__STUDY TEXT__:
━━━━━━━━━━━━━━━━━━━━━━━━━━━━━━

Overview: Supposedly there's some kind of plot about con artists, but all you really need to know is that Deadfall stars Nicolas Cage, Charlie Sheen, and other legitimately famous people, and yet it's still terrible enough to end up being reviewed here.
Directed by: Christopher Coppola, 1993
The Case For: If you've ever thought to yourself "Boy, I sure do enjoy the collected works of Nicolas Cage, but I wish he wasn't so calm and restrained all of the time!", then this is the film for you!
The Case Against: Contains no interesting or original cons, despite being a movie about con men; the "twist" at the end invalidates what little plot there was to begin with; many scenes do not contain Nicolas Cage.
Remember the movie Game of Death, which was originally supposed to be about Bruce Lee fighting his way to the top of a five-story pagoda guarded by different martial-arts masters on each floor? Deadfall is like that, except that every story is guarded by a different master of shitty acting. First floor: Nicolas Cage yelling the word "fuck" and using flailing hand gestures normally reserved for guiding F-18s in for landing. Second floor: Charlie Sheen, enjoying his own presence so much that he's just a hair's breadth short of literally bending over and fellating himself on-camera. And so on.
In this analogy, director Christopher Coppola is the pagoda's landlord: He's technically in charge, but really he has no say about what's going on inside day to day, and if he stopped to think about it he'd probably evict everyone and burn the place to the ground. Instead, he slapped half a coat of film noir on it and opened it to the public. Welcome to Deadfall!
Replacing Bruce Lee as the protagonist who gets to wander haplessly from scene to scene is Michael Biehn, a.k.a. the only man in movie history who has ever killed Arnold Schwarzenegger (other than Arnold himself, of course.) Michael's character is Joe Donan, con artist extraordinaire in cahoots with his con artist father. Their work mostly involves scams where Joe pretends to gun down his own father, because all good family businesses are built on a solid foundation of severe psychological trauma.
On this particular day there's extra trauma to go around, because someone loads real bullets into Joe's gun instead of blanks. With his only son cradling him in his arms, Joe's dad utters his final words: "Get the cake. My brother took the cake." What is the cake? Who is Joe's estranged uncle, and what happened between the two brothers? Now that's the basis for a good mystery! Too bad they used it as the basis for Deadfall instead.
No, you see, the photo looks like that because Lou had his own face pasted over his twin brother's. By a trained howler monkey. And the monkey was sick that day.

━━━━━━━━━━━━━━━━━━━━━━━━━━━━━━

__DATA BELOW__:
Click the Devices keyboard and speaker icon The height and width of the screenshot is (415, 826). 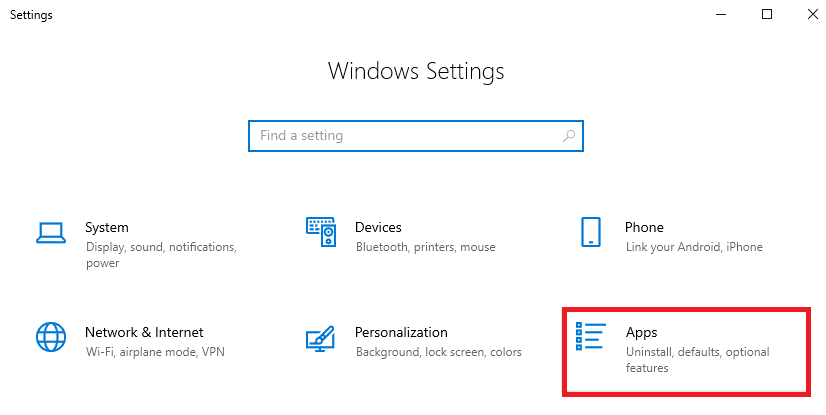(321, 232)
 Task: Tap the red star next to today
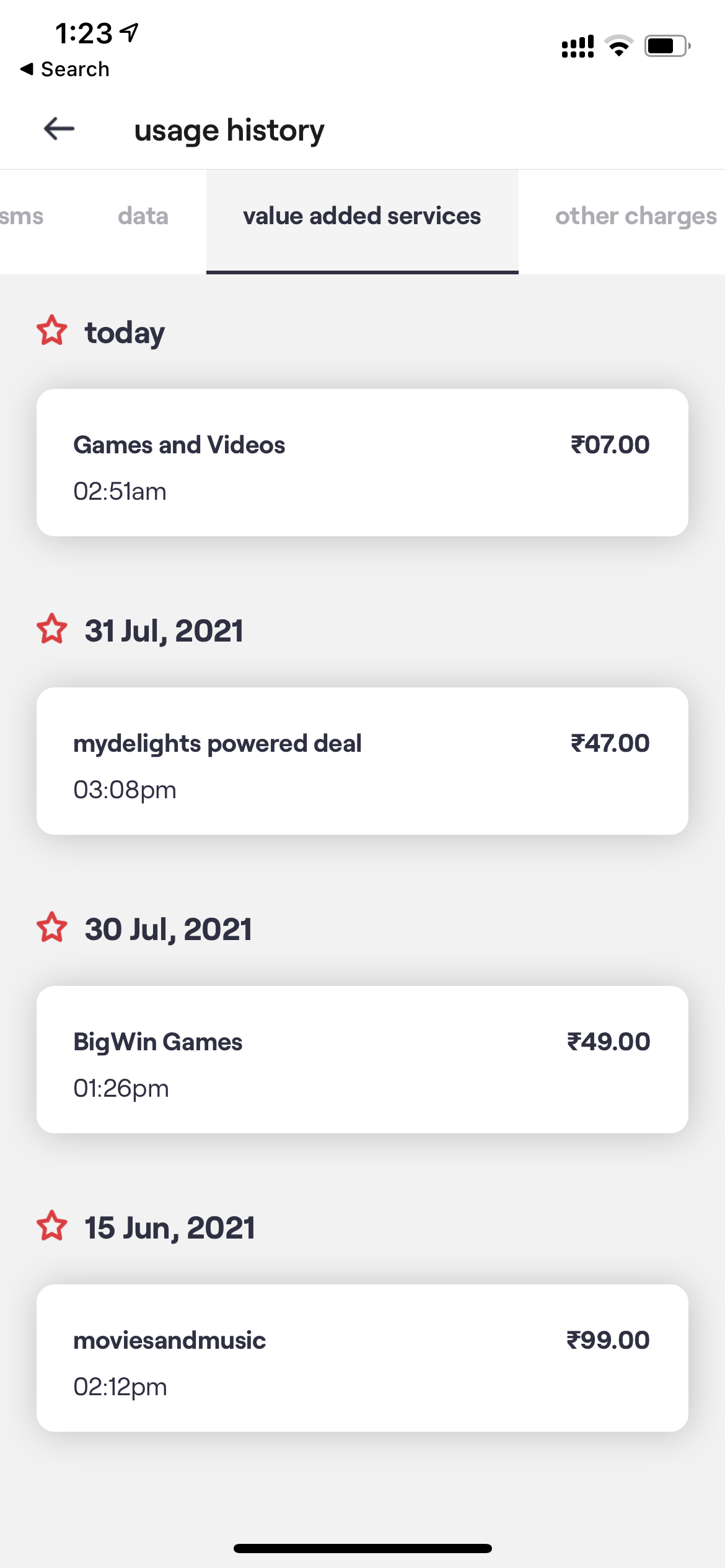pyautogui.click(x=52, y=331)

━━━━━━━━━━━━━━━━━━━━━━━━━━━━━━

Resume the review of the movie Deadfall from above, picking up right after its last sentence.

After some fast-forward scenes of the funeral and the usual period of alcoholic bereavement, Joe heads off to L.A. in search of his long-lost uncle, and possibly revenge and/or delicious cake. To find his uncle Joe has to use all his detective skills, including "wearing dark sunglasses indoors at all times" and "staring conspicuously at pretzel salesmen while smelling vegetables." Eventually he manages to attract the attention of his uncle's right-hand man Eddie, who is portrayed by Nicolas "NOT THE BEES" Cage.
Mind you, Nick is "portraying a character" here in the same sense that a chimpanzee throwing feces at a canvas would be "painting a picture." There's clearly a lot of effort involved, and the whole thing makes for a pretty good spectacle, but at the end of the day everyone feels kind of dirty and nobody wants anything to do with the finished product. Well, except for Christopher Coppola, who released this film with his own name plastered all over it. What we're saying is that if Chris ever invites you over to see his abstract art collection, you should politely decline.
Anyway, Joe passes the "pick a card, any card" test, so Nick (who we refuse to call "Eddie", since in no way is Eddie a distinct character from Nick Cage on a coke bender) leads him off to meet his uncle, Lou Donan. Lou is also played by James Coburn, who joins the illustrious Jean-Claude Van Damme on the list of actors who get to die at the start of a film, and then come back as their own character's identical twin. He recommends that Joe spend a night on the town with Nick to learn the ropes, a suggestion that fills Nick with unbridled enthusiasm:
We might find we have more in common than we think if we just stop fighting long enough to combine our bodies into a singular organism.